• TEXTE:
• • • • •

Les romans de Viveca Sten se déroulent dans l’archipel de Stockholm, sur l’île enchanteresse de Sandhamn, paradis des yachts et des touristes l’été, havre de verdure avec ses jolies maisons de bois et son paysage atypique, magnifique, même si le mal est là, tapi sous l’eau dormante…
Comment s’y rendre ?
En été, des bateaux vous conduiront de Stockholm à Sandhamn. Compter deux heures et demie à trois heures et demie de trajet.
Pour en savoir plus, rendez-vous sur le site : www.destinationsandhamn.se/en.
Quand je pense à Sandhamn, je vois des maisons de bois rouge pressées les unes contre les autres au bord du chenal et la petite entrée du port où les voiliers jettent l’ancre depuis le XVIIe siècle. L’imposante douane de 1752 se dresse à la pointe de l’anse, des bouées blanches se balancent autour des pontons et le soleil miroite sur l’eau entre les canots et les voiliers amarrés. « Sandhamn la pittoresque, cernée d’eau sur trois côtés et par la haute mer sur le dernier. » C’est en ces termes qu’en 1873 le grand August Strindberg a dépeint Sandhman, où il a vécu à plusieurs reprises avec son épouse, Siri von Essen. Peut-être déambulait-il à travers les étroites venelles du port en compagnie de figures de la scène artistique suédoise comme [les peintres] Anders Zorn et Bruno Liljefors ? Peut-être savourait-il les joies d’une promenade silencieuse dans les bois de pins clairsemés, au milieu des troncs gris violacé et des bruyères roses ?

• • • • •

• LISTE DES TÂCHES:
**1)** Imprimez le passage du texte sur Sandhamn qui commence par « En été, des » et se poursuit jusqu'à « site : www.destinationsandhamn.se/en. ».
**2)** Répondez à ces questions d'après le texte sur Sandhamn :
(a) Combien de temps dure le trajet en bateau de Stockholm à Sandhamn ?
(b) De quelle année date la douane dressée à la pointe de l'anse ?
(c) En quelle année August Strindberg a-t-il dépeint Sandhamn dans les termes cités ?

• MATÉRIEL FOURNI:
• • • • •

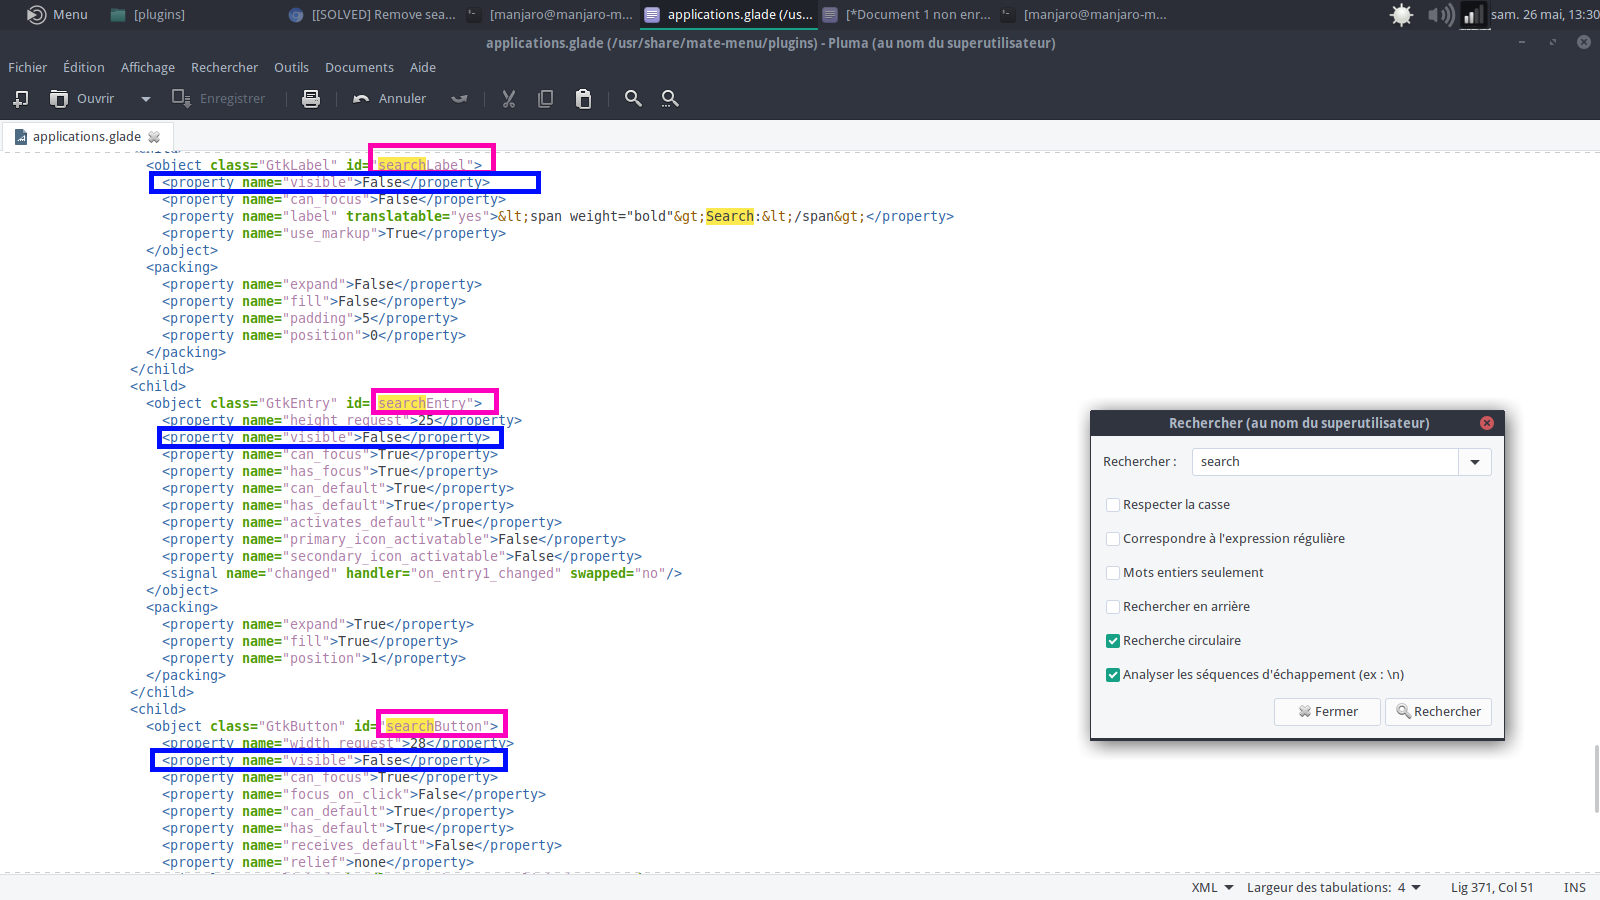Click the paste clipboard icon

• • • • •

• CORRIGÉ DES EXERCICES:
**1)**
En été, des bateaux vous conduiront de Stockholm à Sandhamn. Compter deux heures et demie à trois heures et demie de trajet.
Pour en savoir plus, rendez-vous sur le site : www.destinationsandhamn.se/en.

**2)**
(a) De deux heures et demie à trois heures et demie.
(b) De 1752.
(c) En 1873.